My Self-Driving Car Crash
Briefly

My Self-Driving Car Crash
"The Tesla was in Full Self-Driving mode, driving perfectly-until it wasn't. The car was making a turn. Something felt off-the steering wheel jerked one way, then the other, and the car decelerated in a way I didn't expect. I turned the wheel to take over. I don't know exactly what the system was doing, or why. I only know that somewhere in those seconds, we ended up colliding with a wall."
"You might think I'd have known what to do in this situation. I used to run the self-driving-car division at Uber, trying to build a future in which technology protects us from accidents. I had thought about edge cases, failure modes, the brittleness hiding behind smooth performance. My team trained human drivers on when and how to intervene if a self-driving car made a mistake."

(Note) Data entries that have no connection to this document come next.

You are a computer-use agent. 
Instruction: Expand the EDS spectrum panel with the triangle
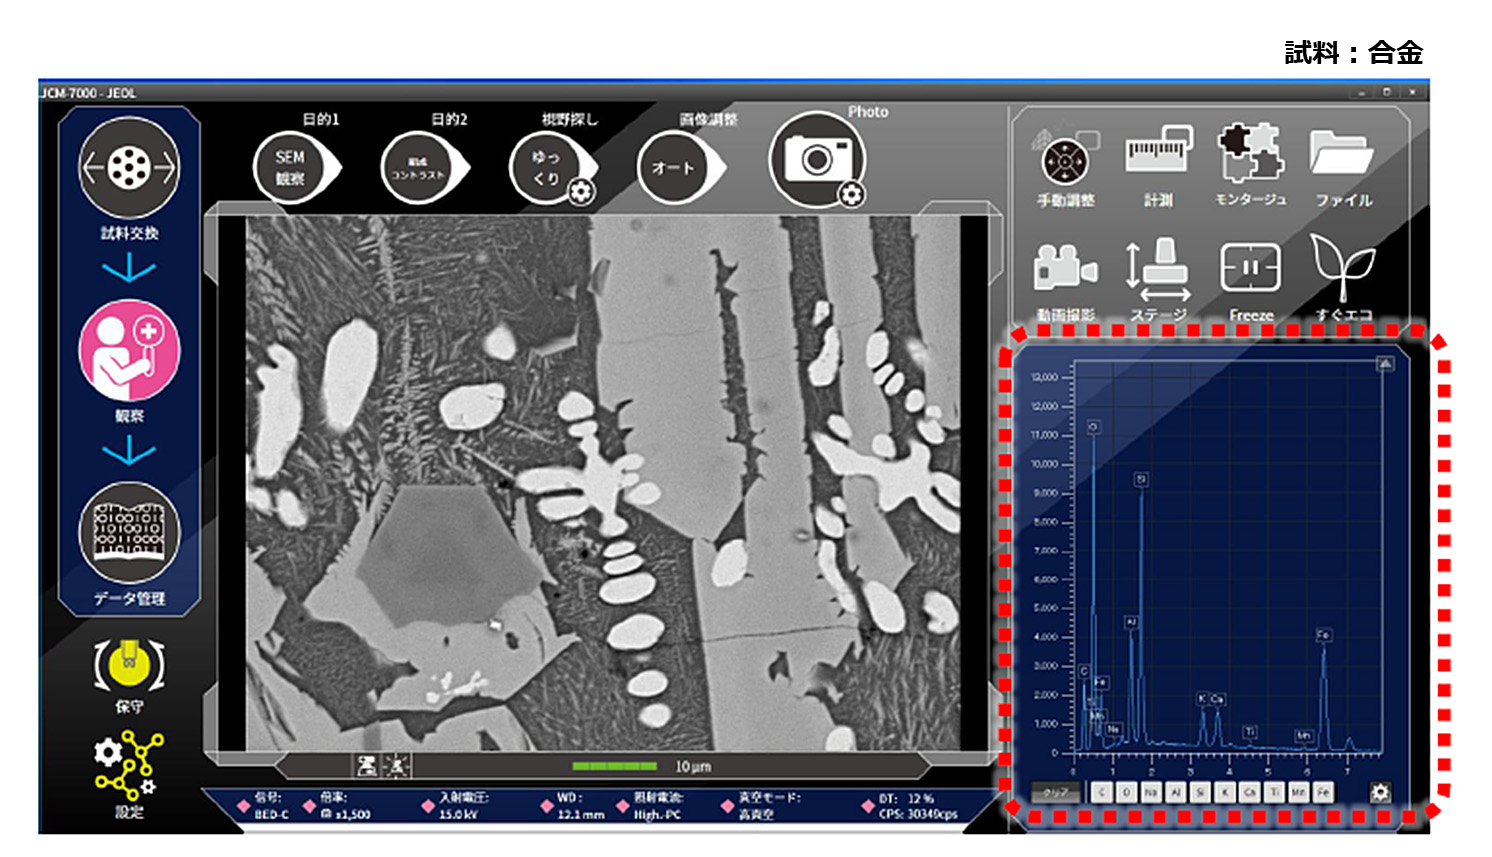click(1385, 364)

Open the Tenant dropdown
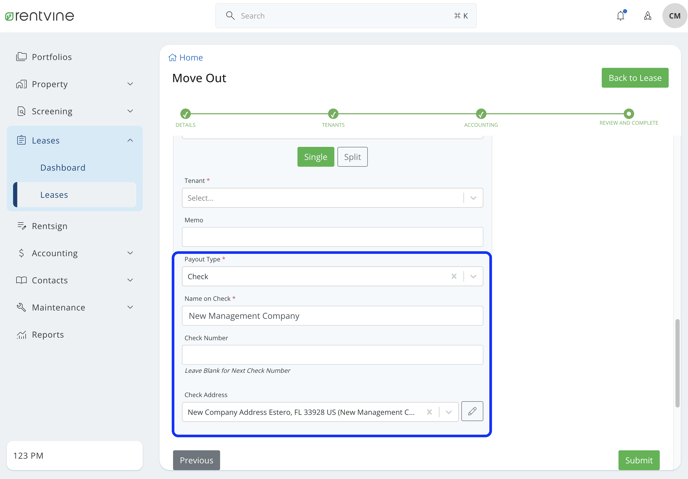pos(333,198)
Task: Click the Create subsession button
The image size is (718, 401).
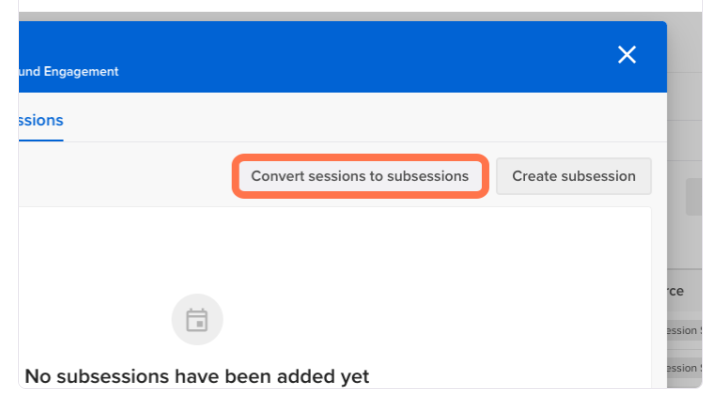Action: click(573, 176)
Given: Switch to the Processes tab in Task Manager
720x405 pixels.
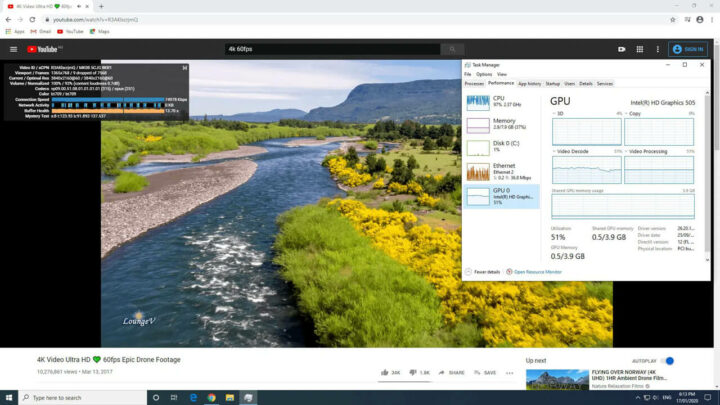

"With my own Tesla, I started out using Full Self-Driving as the default setting only on highways. That's where it makes sense: You have clear lane markers and predictable traffic patterns. Then, one day, I tried it on a local road, and it worked well enough to become a habit."
During a routine residential drive in the Bay Area, a Tesla Model X operating in Full Self-Driving mode experienced a critical failure while making a turn. The steering wheel jerked unexpectedly, the car decelerated abnormally, and when the driver attempted to take control, the vehicle collided with a concrete wall. Safety systems including the seat belt, crumple zone, and airbag functioned properly, preventing fatal injuries. The driver sustained a concussion, stiff neck, and headaches. The driver, formerly head of Uber's self-driving division, had gradually expanded use of Full Self-Driving from highways to local roads despite understanding the technology's limitations and failure modes.